Il est prévu qu’en l’absence d’accord amiable, le prix d’acquisition est fixé par la juridiction compétente en matière d’expropriation (Juridiction dont le ressort est départemental), en tenant compte de l’exposition du bien au recul du trait de côte.
Un nouveau bail réel de longue durée
L’article L. 222-1 du Code de l’urbanisme est modifié afin de permettre à l’État, aux collectivités locales, leurs groupements, les établissements publics y ayant vocation, de « constituer des réserves foncières en vue de prévenir les conséquences du recul du trait de côte » sur les biens situés dans les zones exposées au recul du trait de côte.
Néanmoins, en amont de leur renaturation, les immeubles acquis pour la constitution de réserves foncières peuvent faire l’objet d’un bail réel.
Ce contrat de bail, utilisé cette fois pour répondre à la problématique de l’érosion côtière, permet de consentir des droits réels immobiliers à un preneur, en vue d’occuper ou de louer, exploiter, réaliser des installations, des constructions ou des aménagements, dans les zones exposées au recul du trait de côte (article L. 121-22-2 du Code de l’urbanisme).
Le bail réel pourra être consenti par l’État, une commune ou un groupement de communes, un établissement public y ayant vocation ou le concessionnaire d’une opération d’aménagement.
La signature du bail réel implique que le preneur verse un prix en contrepartie des droits réels consentis. En complément, le bail peut également prévoir le paiement d’une redevance versée pendant la durée du contrat.

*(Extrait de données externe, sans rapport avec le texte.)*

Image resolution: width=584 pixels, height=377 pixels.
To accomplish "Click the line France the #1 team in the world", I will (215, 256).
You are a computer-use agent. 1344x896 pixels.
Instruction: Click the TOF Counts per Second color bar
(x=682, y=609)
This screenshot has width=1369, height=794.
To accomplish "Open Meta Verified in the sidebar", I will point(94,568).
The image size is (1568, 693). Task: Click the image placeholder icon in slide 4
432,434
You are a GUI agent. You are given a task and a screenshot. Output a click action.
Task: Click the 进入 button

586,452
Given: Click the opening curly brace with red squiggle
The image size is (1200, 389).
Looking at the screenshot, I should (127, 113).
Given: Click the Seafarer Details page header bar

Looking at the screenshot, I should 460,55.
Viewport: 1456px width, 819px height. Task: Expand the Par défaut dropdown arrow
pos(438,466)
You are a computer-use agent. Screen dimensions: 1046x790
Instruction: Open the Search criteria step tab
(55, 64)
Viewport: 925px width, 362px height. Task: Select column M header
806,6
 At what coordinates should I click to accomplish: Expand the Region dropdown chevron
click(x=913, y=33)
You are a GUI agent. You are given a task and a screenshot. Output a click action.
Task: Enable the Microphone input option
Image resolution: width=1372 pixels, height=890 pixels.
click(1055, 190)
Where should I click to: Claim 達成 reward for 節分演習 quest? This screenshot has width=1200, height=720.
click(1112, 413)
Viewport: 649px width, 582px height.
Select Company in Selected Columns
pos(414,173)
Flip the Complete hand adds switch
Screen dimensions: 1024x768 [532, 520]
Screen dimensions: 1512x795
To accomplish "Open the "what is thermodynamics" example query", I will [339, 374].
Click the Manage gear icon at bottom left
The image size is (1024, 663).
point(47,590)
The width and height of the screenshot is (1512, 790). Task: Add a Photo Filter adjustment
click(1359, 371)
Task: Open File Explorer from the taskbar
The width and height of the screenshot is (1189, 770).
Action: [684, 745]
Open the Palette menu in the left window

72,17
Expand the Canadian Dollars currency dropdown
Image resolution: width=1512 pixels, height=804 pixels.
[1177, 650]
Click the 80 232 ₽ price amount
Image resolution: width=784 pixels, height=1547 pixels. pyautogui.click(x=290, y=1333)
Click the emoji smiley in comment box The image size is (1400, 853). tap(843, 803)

L’ordonnance prévoit également un mécanisme de résiliation anticipée du bail lorsque, en raison de l’état du recul du trait de côte, « la sécurité des personnes ne peut plus être assurée ». Une telle résiliation devra être déclenchée par le maire ou le préfet (L. 2212-2 et L. 2215-1 du CGCT).
La résiliation anticipée du bail peut donner lieu à une indemnisation et toute clause contraire serait réputée non écrite.
Des dérogations possibles à la loi Littoral
Enfin l’ordonnance ouvre la possibilité de déroger à certaines dispositions de la loi littoral, notamment l’obligation de construire en continuité de l’urbanisation existante, codifiée à l’article L. 121-8 du Code de l’urbanisme, lorsque ces dispositions empêchent la mise en œuvre d’une opération de relocalisation de biens ou d’activités menacées dans des espaces moins soumis au recul du trait de côte.
Ainsi, l’article L. 312-9 du Code de l’urbanisme prévoit qu’une telle dérogation est possible après accord du préfet et avis de la Commission départementale de la nature, des paysages et des sites lorsqu’elles empêchent la mise en œuvre d’une opération de relocalisation. Seules les communes listées par le décret n°2022-750 du 29 avril sont concernées par le dispositif. Ces communes devront être engagées dans une démarche dite de « projet partenarial d’aménagement (PPA) ». De tels contrats PPA sont déjà en cours d’expérimentation dans plusieurs territoires menacés à l’instar de Lacanau.
Adaptation de la zone des 50 pas géométriques
L’ordonnance prévoit une mesure pour la méthode d’évaluation des biens dans le cadre du processus de régularisation des occupations sans titre en Guadeloupe, en Martinique et à Mayotte. Pour ce faire, les dispositions prévoient un régime spécifique au recul du trait de côte avec la zone des 50 pas géométriques.
Désormais, l’évaluation doit tenir compte, le cas échéant, du niveau d’exposition du bien au recul du trait de côte lorsqu’il est situé dans une zone exposée au recul du trait de côte à l’horizon de 30 ans.
Enfin, l’article 9 de l’ordonnance prévoit que dans les espaces non urbanisés de la zone 0-30 ans des communes d’Outre-mer exposées au recul du trait de côte, seules les constructions ou installations nécessaires à des services publics ou à des activités économiques exigeant la proximité immédiate de l’eau peuvent être autorisées, en dehors des espaces et milieux protégés et à condition qu’elles présentent un caractère démontable.